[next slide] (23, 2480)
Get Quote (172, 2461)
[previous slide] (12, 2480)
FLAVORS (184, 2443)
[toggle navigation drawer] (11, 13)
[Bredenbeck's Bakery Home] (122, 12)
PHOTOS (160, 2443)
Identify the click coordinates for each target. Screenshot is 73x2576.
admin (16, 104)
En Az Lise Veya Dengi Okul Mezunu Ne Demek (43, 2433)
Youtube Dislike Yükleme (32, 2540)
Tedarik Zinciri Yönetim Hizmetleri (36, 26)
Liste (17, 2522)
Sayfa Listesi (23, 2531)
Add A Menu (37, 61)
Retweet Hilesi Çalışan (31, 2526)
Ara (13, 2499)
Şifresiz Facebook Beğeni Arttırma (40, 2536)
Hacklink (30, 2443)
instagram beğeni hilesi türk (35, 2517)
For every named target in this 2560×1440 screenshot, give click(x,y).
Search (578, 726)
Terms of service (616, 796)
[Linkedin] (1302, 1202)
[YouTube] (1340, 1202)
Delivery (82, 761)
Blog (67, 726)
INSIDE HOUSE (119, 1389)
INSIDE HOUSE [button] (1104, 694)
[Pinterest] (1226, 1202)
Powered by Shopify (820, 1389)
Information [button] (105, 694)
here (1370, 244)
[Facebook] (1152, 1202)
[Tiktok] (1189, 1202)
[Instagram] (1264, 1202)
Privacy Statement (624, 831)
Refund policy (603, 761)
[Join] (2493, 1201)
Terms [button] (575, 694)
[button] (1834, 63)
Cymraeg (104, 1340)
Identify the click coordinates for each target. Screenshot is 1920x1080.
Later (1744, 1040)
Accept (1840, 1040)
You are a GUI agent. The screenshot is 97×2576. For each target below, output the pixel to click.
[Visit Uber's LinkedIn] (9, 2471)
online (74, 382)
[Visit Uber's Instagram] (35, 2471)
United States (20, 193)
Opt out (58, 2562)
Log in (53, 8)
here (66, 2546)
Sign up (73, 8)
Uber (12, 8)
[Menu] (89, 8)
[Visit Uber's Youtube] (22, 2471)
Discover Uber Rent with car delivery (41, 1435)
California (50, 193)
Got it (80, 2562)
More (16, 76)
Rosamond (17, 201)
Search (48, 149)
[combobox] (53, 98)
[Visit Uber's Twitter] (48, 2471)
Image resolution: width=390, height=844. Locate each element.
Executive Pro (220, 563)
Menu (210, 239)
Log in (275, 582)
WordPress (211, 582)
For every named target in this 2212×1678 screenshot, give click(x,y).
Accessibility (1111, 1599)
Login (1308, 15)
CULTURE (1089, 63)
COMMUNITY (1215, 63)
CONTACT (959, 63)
┄┄┄┄┄┄┄┄┄┄
TASK TO CARRY OUT →
Produce a word-for-word copy of everything above from the line holding "[previous slide] (12, 2480)" down to the line holding "admin (16, 104)", with both of those lines kept.

TASK ANSWER →
[previous slide] (12, 2480)
FLAVORS (184, 2443)
[toggle navigation drawer] (11, 13)
[Bredenbeck's Bakery Home] (122, 12)
PHOTOS (160, 2443)
Identify the click coordinates for each target. Screenshot is 73x2576.
admin (16, 104)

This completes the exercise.